By Lawi Weng 25 February 2015

RANGOON — Heavy fighting between the Burma Army and ethnic rebels is continuing in northern Shan State and has spread beyond the Kokang Special Region in recent days, causing hundreds of civilians to flee, rebel officers and aid workers said on Wednesday.

Since Feb. 9, fighting has raged in the Kokang area on the Burma-China border. The heaviest clashes took place in and around the region’s administrative capital Laukkai until the army established control of the town about a week ago.

In recent days, army operations have expanded and targeted rebel positions of the Kokang rebels, also known as the Myanmar National Democratic Alliance Army (MNDAA), and the Ta’ang National Liberation Army (TNLA) in Laukkai Township and areas further north and south in Konyan and Kunlong townships. The TNLA and the Arakan Army are allied with the MNDAA.

Htun Myat Lin, MNDAA general-secretary, said units of his group clashed with the army in a village called Peng Shwe Shen in Laukkai Township on Tuesday, adding that he heard reports of large army convoys leaving Laukkai town in order to quell resistance in the wider region.

“We heard they drove with 40 army trucks out from Laukkai. The truck at the front point and shoot along the roads everywhere,” he said.

Mai Aike Kyaw, a spokesman for the TNLA, said the ethnic Palaung rebel group had clashed with the army on three occasions in Konyan Township and at Tarmoenye, a sub-township of Kutkhai Township. “They are hunting for our troops. Most clashes broke out in the jungle where our troops are based because they came to attack our bases,” he said.

State-owned media have reported that from Feb. 9-21 the army lost five senior officers and 54 soldiers in the fighting, while 105 were injured. The army said more rebels were killed, claims that have not been confirmed by the rebels.

Aid workers based in northern Shan State said the number of civilians fleeing the spreading fighting was increasing, with daily arrivals of families fleeing south to the towns of Kunlong, Kutkhai and Lashio.

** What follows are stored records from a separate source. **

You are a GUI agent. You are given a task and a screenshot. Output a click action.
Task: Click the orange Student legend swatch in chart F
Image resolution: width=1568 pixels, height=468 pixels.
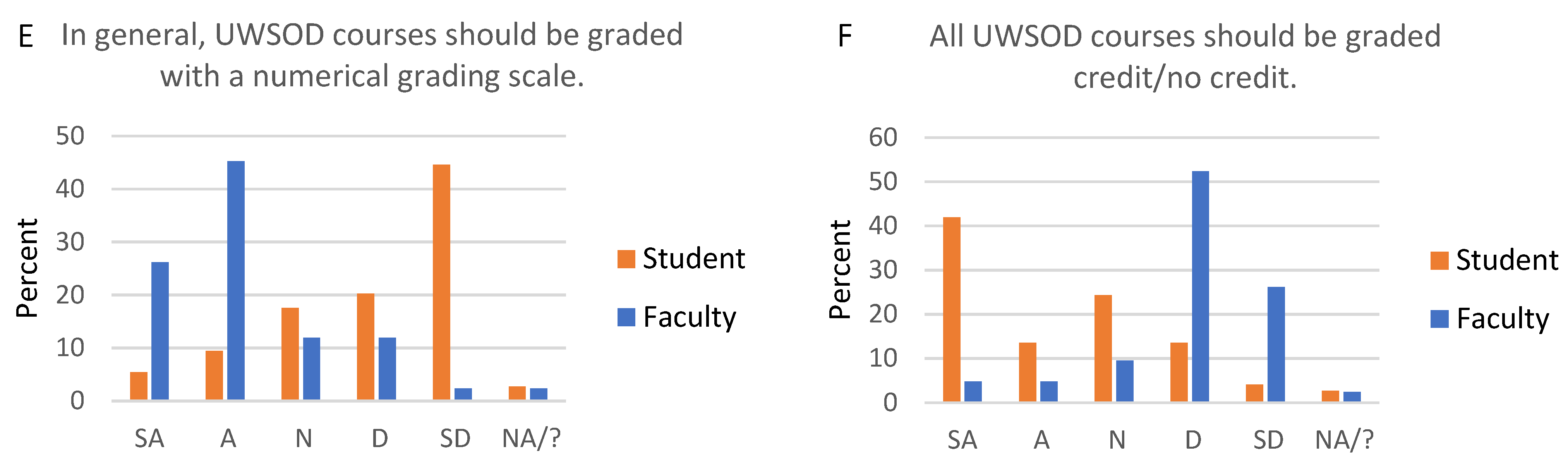(1439, 261)
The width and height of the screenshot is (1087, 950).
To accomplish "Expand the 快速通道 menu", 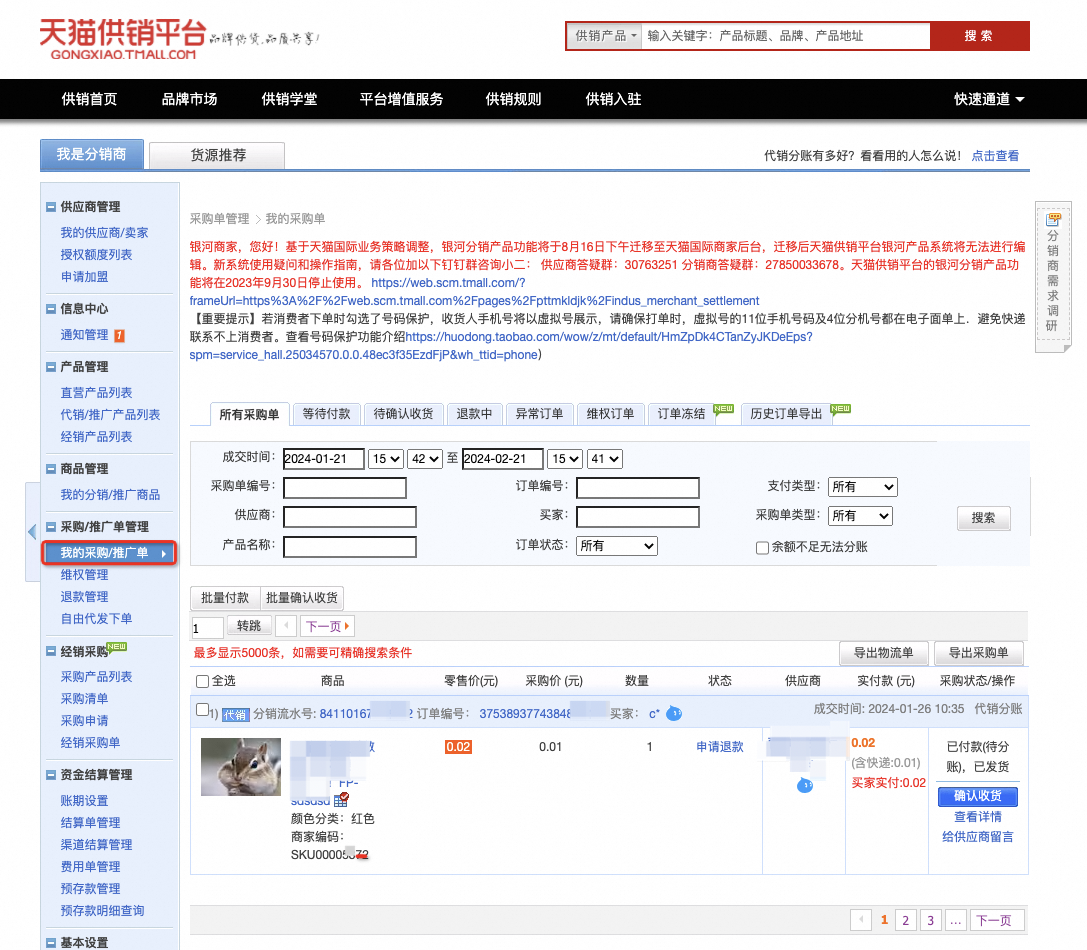I will 989,99.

“They arrived almost every day; about 200 new IDPs [internally displaced persons] arrived on Feb 23. Then today has 350 people came from Laukkai,” said Chit Mee, a school teacher who is assisting a temporary shelter for the displaced set up a Buddhist monastery in Lashio.

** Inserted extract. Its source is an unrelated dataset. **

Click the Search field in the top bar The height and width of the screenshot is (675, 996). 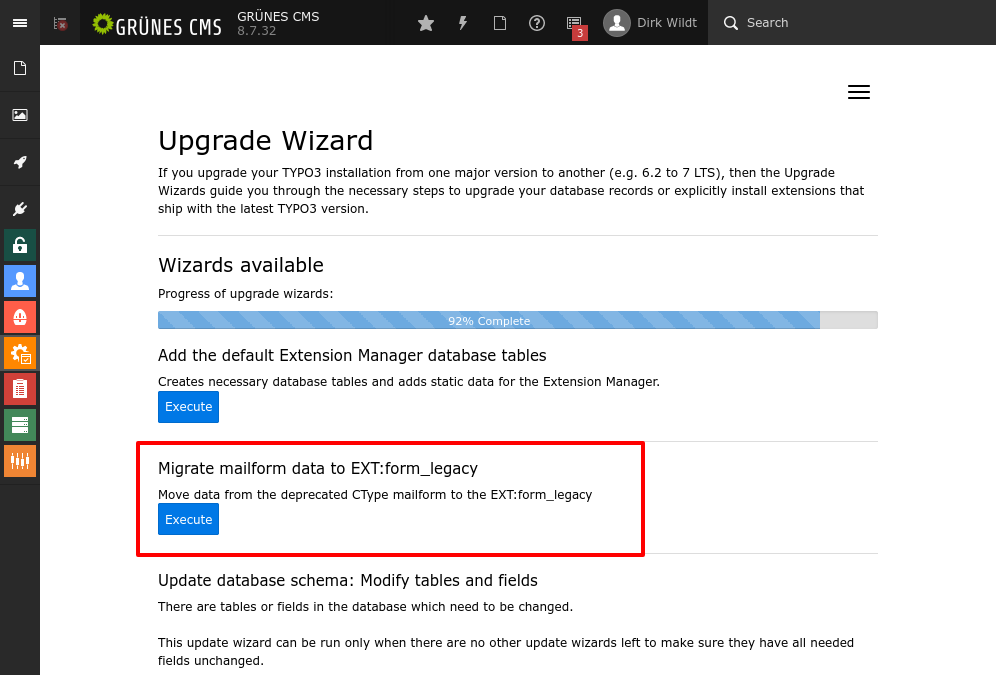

“We have told some IDPs not to come now, as there is ongoing fighting along the road,” she said. A monk at the monastery said there were a total of some 8,000 people staying there.

Ko Htay, a volunteer overseeing a camp for the displaced in Kunglong, said some 5,000 people were receiving shelter there.

Zau San, an emergency aid coordinator with the Kachin Baptist Convention based in Muse, said clashes between the army and the TNLA had caused about 700 civilians from six villages in Mongkoe sub-township in eastern Muse Township to flee their homes in recent days.

“One house in Hpawng Seng Village was shelled by mortar, and fighting broke out nearby the villages. Many villagers ran away for safety. Some people wanted to go home, but still more Burmese Army soldiers are deployed there. Tensions are high and they could not go home,” he said.

Zau San said many of the displaced had family in China and were trying to cross the border.

Many Burmese residents working in the Kokang Region fled earlier this month and the recent spreading of the fighting is now affecting ethnic minority Palaung, Shan and Kachin villagers living in the countryside.

During the start of the fighting, the mostly ethnic Chinese minority residents of Laukkai town have fled the region and tens of thousands crossed the border into China, where authorities have been providing shelter. It remains unclear exactly how many civilians have fled into to China and Chinese authorities have released little information about the situation.

Unconfirmed media reports have suggested that 100,000 people have fled across the border since Feb. 9. According to provisional results of the 2014 Population Census, Laukkai Township is home to about 95,000 people.